Banks and shops have been looted. State buildings, including Congress, have been attacked.
Despite having among the highest tax rates in the world, public services in Brazil are terrible. Workers spend a third of their time commuting.
In power since 2002, Turkey Prime Minister Recep Tayyip Erdogan is like Aquino: combative, bullheaded and divisive.
Having won three successive elections, in 2002, 2007 and 2011, Erdogan, like BS Aquino today, thinks he is invincible. He, like BS Aquino, intimidates media which become subservient, along with the military and the judiciary.
Erdogan, like BS Aquino, has become increasingly autocratic. He is on the way to becoming Turkey’s best leader since Ataturk, modern Turkey’s founder just before the protests escalated in early June. Economic growth has averaged 5 percent per year since 2002. Poverty incidence improved from 20.5 percent in 2005 to 18.1 percent of the population in 2009.
In the Philippines, poverty incidence has remained unchanged in the past 12 years, affecting 29 percent of the population.
Says The Economist of Erdogan: “During most of his early years, he inspired hope. Sticking to the IMF prescriptions that he inherited, he rescued the economy from the meltdown it suffered in 2001. In the past ten years GDP per person has risen by 43 percent in real terms, exports have increased nearly tenfold and foreign direct investment has leapt. Turkey is now the world’s 17th biggest economy.” Turkey has a $794.5-billion GDP and a population of 80 million.
Of late though, Turkey’s economic growth has slumped to 2.6 percent with unemployment hovering at 9 percent.
Meanwhile, Brazil’s record at economic development cannot be sneezed at. By most yardsticks, Brazil is a First World country. From 2003 to 2009, 22 million Brazilians emerged from poverty, says the World Bank. With output (GDP) of $2.2 trillion a year, Brazil is the world’s seventh largest economy.
Poverty (people living with US$2 per day) has fallen markedly, from 21 percent of the population in 2003 to 11 percent in 2009. Extreme poverty (people living with US$1.25 per day) also dropped dramatically, from 10 percent in 2004 to 2.2 percent in 2009.
Between 2001 and 2009, reports the bank, the income growth rate of the poorest 10 percent of the population was 7 percent per year, while that of the richest 10 percent was 1.7 percent. This helped decrease income inequality (measured by the Gini index) to reach a 50-year low of 0.519 in 2011.

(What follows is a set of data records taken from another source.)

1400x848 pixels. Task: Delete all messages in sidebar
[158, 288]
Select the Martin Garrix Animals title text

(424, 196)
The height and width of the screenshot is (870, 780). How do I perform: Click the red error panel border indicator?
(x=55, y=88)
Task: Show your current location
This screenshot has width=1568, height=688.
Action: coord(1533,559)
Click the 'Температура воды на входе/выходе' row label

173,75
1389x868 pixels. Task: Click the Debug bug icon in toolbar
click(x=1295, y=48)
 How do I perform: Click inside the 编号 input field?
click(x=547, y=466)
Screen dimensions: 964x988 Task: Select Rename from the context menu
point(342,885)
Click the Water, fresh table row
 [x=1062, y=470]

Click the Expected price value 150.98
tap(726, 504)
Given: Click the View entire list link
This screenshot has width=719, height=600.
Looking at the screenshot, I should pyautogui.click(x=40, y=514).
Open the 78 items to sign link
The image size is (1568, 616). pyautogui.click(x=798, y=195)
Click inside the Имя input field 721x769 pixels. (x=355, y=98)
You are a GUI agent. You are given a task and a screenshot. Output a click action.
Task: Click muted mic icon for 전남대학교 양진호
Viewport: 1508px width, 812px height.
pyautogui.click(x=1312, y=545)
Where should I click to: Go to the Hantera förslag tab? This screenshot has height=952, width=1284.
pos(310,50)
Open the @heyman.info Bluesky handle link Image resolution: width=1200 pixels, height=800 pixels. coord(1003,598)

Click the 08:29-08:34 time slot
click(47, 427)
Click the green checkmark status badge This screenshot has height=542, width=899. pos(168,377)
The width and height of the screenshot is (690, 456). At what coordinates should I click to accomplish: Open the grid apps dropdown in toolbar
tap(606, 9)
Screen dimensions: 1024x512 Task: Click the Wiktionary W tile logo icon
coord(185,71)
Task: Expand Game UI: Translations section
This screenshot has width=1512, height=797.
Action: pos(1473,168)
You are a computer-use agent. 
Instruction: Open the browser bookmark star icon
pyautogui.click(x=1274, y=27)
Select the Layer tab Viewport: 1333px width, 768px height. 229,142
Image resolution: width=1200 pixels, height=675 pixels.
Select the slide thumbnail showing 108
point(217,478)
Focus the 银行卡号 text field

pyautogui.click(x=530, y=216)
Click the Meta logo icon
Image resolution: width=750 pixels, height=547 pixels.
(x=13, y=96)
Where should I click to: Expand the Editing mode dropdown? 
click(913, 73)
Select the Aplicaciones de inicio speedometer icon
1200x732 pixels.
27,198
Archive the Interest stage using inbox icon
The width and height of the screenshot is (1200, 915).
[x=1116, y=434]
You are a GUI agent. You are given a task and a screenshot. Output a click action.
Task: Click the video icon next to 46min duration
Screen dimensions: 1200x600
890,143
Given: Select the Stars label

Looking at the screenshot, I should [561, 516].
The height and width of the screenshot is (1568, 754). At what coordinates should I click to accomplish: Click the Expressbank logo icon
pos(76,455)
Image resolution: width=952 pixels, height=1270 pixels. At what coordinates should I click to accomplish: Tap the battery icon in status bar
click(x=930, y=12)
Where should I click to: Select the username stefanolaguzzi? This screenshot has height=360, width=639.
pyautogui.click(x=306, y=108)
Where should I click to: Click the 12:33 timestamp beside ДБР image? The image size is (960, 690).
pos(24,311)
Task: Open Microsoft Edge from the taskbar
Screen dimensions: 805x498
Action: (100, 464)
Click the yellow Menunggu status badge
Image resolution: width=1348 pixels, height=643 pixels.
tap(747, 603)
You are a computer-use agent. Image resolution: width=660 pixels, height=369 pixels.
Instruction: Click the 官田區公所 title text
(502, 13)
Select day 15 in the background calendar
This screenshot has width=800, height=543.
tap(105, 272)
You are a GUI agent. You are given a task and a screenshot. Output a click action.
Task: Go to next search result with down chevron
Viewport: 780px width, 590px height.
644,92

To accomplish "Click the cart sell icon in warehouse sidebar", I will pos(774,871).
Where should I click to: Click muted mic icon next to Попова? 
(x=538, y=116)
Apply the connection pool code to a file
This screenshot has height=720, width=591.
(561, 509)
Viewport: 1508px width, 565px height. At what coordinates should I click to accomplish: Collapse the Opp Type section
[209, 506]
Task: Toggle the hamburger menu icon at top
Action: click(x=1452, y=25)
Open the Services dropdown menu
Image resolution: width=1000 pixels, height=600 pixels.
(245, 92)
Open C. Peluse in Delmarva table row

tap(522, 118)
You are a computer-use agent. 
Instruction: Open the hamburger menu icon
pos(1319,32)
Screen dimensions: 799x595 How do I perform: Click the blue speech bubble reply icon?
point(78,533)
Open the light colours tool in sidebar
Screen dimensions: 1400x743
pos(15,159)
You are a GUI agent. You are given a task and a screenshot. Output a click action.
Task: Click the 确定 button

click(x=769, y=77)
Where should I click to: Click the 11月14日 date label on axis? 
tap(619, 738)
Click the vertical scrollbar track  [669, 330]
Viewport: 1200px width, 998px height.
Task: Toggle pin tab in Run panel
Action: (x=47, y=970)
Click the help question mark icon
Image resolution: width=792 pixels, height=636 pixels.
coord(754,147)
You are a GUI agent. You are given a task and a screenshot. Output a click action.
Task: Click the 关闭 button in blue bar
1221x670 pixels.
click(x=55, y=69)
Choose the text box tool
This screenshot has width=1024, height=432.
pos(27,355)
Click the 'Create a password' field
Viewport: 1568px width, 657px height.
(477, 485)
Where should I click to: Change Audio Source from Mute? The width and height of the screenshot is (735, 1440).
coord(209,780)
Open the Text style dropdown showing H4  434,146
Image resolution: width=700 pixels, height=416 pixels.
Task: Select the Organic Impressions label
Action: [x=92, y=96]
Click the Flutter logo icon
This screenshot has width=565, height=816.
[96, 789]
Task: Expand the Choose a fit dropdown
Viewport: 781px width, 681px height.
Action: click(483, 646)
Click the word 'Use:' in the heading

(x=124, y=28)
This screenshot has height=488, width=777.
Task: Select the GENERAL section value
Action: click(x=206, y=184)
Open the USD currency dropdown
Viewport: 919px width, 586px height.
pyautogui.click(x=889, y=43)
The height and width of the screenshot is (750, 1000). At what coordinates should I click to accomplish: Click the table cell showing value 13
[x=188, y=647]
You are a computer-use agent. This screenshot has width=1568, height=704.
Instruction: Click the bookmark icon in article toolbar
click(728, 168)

In 2012, says World Bank, the Brazilian government launched a range of initiatives to reduce energy costs, restructure oil royalty payments, strengthen investment in infrastructure through foreign participation, and reform the subnational value-added tax. Brazil is also reforming mining sharing to give a bigger share to the government.
Yet, protests are threatening the stability of Turkey and Brazil’s sitting governments. Protesters want Tayyip to resign. He has sent in the police and the military to quell the demonstrators with tear gas, pepper spray and plastic bullets (which can blind you). US Secretary of State John Kerry protested the “excessive use of force” by the Istanbul police.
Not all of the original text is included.